2018年1月、コインチェックから約580億円分のXEMが不正流出した事件に関連し、公判中の被告が不正に取得したとされる一部暗号通貨に対して、東京地裁が没収保全命令を下しました。これは共同通信社による捜査関係者への取材で判明しています。

報道では、被告人が国内の暗号通貨交換所に預けていた当時レートで約480万円に相当するXEMやビットコインが没収保全命令の対象となっています。これは国内で初となる暗号通貨への裁判所命令です。

没収保全命令の詳細

22条、裁判所は別表若しくは第2条第2項第2号イからニまでに掲げる罪、同項第3号に規定する罪又は第9条第1項から第3項まで、第10条若しくは第11条の罪に係る被告事件に関し、不法財産であってこの法律その他の法令の規定により没収することができるものに当たると思料するに足りる相当な理由があり、かつ、これを没収するため必要があると認めるときは、検察官の請求により、又は職権で、没収保全命令を発して、当該没収対象財産につき、この節の定めるところにより、その処分を禁止することができる。(法務省からの引用)

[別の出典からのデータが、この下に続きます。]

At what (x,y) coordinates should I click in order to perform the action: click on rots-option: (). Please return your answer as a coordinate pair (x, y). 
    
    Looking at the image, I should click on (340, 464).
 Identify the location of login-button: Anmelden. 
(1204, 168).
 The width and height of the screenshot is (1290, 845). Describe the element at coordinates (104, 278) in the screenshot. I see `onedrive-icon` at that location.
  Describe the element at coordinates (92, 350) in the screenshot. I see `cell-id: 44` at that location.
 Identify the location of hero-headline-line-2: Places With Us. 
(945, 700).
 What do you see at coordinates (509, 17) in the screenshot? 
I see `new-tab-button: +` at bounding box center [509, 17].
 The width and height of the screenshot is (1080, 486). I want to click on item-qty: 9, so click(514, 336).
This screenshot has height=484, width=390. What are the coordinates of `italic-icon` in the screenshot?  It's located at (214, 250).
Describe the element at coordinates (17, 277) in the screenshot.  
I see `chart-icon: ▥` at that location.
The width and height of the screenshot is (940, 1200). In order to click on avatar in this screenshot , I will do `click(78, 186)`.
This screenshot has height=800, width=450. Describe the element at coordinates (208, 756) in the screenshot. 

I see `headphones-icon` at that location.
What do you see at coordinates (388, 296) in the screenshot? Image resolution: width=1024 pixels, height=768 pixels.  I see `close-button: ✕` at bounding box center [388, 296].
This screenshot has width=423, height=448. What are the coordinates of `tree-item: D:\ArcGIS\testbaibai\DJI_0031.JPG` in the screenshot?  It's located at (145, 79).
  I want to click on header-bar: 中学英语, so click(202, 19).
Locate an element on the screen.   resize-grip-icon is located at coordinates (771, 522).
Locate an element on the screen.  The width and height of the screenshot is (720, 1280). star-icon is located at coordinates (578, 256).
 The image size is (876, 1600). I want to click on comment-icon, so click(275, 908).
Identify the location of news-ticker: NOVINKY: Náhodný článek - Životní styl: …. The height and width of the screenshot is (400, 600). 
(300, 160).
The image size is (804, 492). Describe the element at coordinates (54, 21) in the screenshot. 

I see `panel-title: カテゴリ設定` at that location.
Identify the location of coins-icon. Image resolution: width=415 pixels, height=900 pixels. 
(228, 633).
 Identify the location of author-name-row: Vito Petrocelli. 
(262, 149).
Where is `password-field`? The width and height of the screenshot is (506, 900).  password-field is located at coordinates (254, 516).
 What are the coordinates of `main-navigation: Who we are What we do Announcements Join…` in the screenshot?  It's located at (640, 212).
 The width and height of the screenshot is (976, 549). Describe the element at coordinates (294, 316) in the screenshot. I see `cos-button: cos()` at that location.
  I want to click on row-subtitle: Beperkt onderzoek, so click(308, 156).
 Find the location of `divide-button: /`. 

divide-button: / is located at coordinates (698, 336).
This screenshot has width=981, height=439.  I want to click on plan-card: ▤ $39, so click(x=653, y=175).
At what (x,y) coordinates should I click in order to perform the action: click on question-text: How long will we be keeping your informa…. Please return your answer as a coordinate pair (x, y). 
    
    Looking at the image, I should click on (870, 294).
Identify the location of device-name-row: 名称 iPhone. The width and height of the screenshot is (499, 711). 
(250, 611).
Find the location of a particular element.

今年3月、同事件に関連しては流出した暗号通貨を不正に取得した疑いで男2人が警視庁に逮捕されたことが報じられていました。警視庁によると逮捕者2名はダークウェブ上で流出したXEMであると知りながら、ビットコイン交換を行うなどして不正に取得したという事実が明らかになっています。

犯人は不正取得したNEMを取引所で売り捌くリスクを避けるために、ダークウェブを使用した上、当時の相場レートより15%ほどディスカウントした条件を提示して個人投資家に売却していました。

しかし巨額の暗号通貨を不正流出させた実行犯は未だに捕まっていません。